▶ [Data lines]:

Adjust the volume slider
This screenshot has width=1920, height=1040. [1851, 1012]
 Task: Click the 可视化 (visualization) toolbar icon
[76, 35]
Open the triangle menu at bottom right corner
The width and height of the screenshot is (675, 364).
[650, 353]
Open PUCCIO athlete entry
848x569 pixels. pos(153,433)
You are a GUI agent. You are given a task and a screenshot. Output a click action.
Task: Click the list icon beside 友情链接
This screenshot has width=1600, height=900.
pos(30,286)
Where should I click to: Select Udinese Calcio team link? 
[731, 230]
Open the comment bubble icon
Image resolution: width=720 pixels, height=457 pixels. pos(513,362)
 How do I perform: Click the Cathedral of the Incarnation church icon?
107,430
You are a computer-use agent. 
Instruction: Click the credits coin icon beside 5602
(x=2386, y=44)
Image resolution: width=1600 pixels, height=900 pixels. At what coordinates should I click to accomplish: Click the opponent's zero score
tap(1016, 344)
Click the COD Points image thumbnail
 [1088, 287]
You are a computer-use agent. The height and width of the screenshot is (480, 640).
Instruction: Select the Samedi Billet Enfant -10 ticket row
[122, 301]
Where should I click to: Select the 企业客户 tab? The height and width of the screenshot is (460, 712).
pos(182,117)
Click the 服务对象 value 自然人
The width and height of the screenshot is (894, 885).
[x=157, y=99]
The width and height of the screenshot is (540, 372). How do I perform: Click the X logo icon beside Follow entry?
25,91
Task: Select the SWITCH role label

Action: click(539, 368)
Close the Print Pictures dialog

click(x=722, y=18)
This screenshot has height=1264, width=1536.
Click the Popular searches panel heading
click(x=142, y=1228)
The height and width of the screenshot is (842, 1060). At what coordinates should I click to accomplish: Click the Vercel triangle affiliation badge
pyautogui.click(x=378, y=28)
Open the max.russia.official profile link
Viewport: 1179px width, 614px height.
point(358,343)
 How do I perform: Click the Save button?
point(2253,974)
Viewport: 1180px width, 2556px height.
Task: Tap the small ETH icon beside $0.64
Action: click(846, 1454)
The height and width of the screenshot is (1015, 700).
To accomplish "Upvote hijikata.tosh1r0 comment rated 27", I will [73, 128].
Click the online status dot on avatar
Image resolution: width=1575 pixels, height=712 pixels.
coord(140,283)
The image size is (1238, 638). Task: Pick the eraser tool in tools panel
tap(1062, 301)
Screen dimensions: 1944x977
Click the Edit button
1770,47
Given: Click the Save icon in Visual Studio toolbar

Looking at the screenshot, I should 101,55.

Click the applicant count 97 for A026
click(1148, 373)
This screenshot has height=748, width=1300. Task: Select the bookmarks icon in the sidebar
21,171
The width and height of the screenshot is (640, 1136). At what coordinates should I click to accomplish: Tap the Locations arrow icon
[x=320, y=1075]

▶ [Objective]:
Reproduce verbatim the rows starting at the line containing "The image size" and ending at the final row.

▶ [The completed task]:
The image size is (1238, 638). Task: Pick the eraser tool in tools panel
tap(1062, 301)
Screen dimensions: 1944x977
Click the Edit button
1770,47
Given: Click the Save icon in Visual Studio toolbar

Looking at the screenshot, I should 101,55.

Click the applicant count 97 for A026
click(1148, 373)
This screenshot has height=748, width=1300. Task: Select the bookmarks icon in the sidebar
21,171
The width and height of the screenshot is (640, 1136). At what coordinates should I click to accomplish: Tap the Locations arrow icon
[x=320, y=1075]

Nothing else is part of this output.